Plans for the relaunch of the defunct hand-held games console Gizmondo later this year have been uncovered by Design Week.

Gizmondo/Blowfish Works chief executive Carl Freer reveals branding and marketing groups will soon be sought to help relaunch the device, originally intended as a competitor to the Sony Playstation Portable.

The previous company behind the product went into liquidation in 2006, after reported operating losses of more than $200m (£115m) in the first half of 2005 (DW 23 February 2006).

Although the original ergonomics and product design by Rick Dickinson will remain with only minor alterations being made, Freer says he is hoping to ‘raise some eyebrows’ with his plans for the context in which the product will be sold.

Freer hints that Gizmondo is looking to create an ‘on-line community-based strategy’ that uses product placement to raise interest in the console. He is currently in discussion with three branding groups on strategy, although the process is still at the very early stages.

‘We’ve researched the viability of the device and have found that the market is ready for it. When it launched back in 2003, it was ahead of its time, with processing power and multi-functionality,’ says Freer.

‘We have been focused on building a feasible product, and now that is coming to a conclusion, we will need to include brand consultancies and other external help,’ he adds.

Gizmondo is working with UK electronics design group Plextek on content to offer open-source and augmented reality software applications that will enable users to design their own games. Other ideas in development include a ‘Magic Book’ that would enable users to animate Gizmondo-interactive books.

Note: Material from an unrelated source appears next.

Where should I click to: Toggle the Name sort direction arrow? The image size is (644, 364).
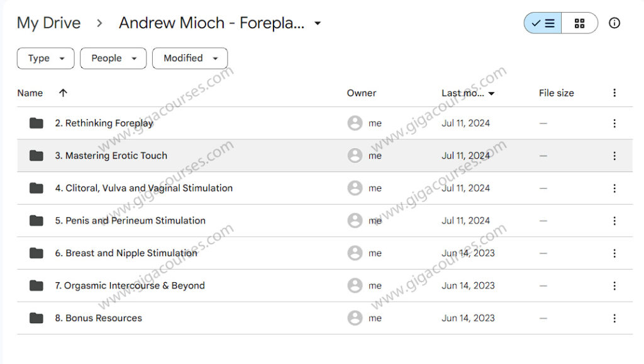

Freer says he will avoid the retail routes previously used, and opt for on-line sales and distribution to avoid Gizmondo’s earlier cash flow problems.

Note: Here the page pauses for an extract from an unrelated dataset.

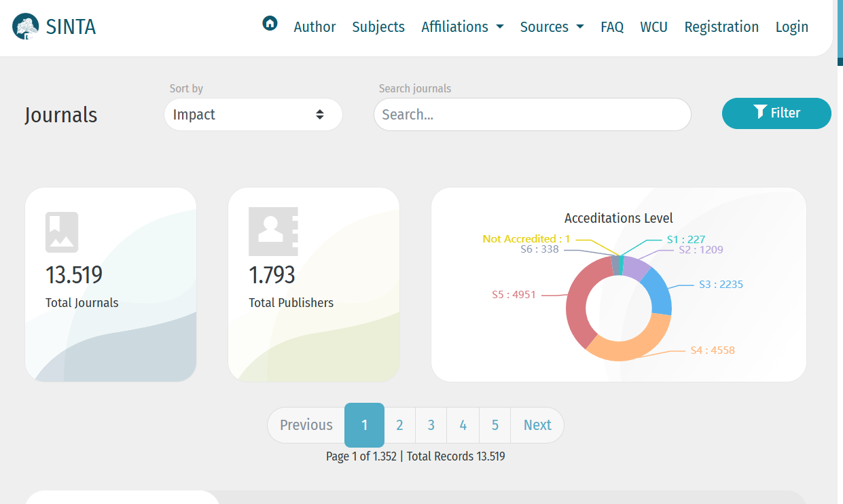
Task: Go to the Registration page
Action: [721, 27]
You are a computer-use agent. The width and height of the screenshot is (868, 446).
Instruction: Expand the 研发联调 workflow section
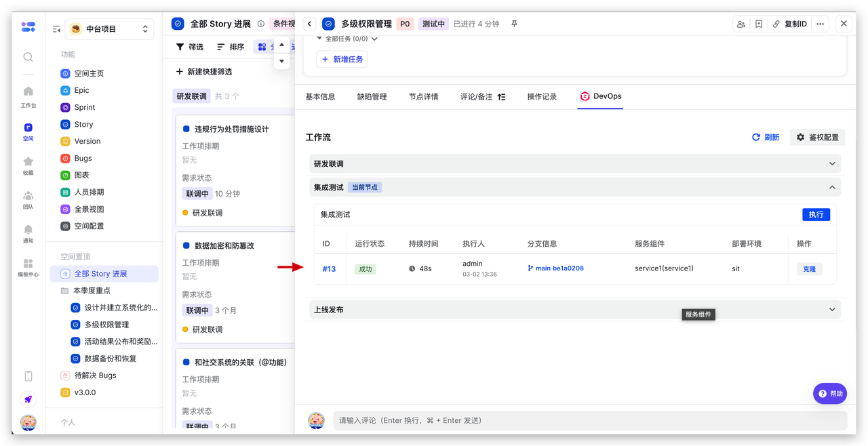click(x=832, y=163)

‘There were reports in the press that we only had orders on our books for around 50 000 units, but in reality it was closer to 3.5 million. The problem was that funding for long-lead component items wasn’t readily available, while retailers didn’t pay up and often wanted credit. There was a bridge to gap between the production costs and what was coming in, so to speak,’ says Freer.

Gizmondo opened its own store on London’s Regent Street in 2005, designed by consultancy 2Heads (pictured, DW 17 February 2005), as well as selling via retailers including Argos, Curry’s and John Lewis.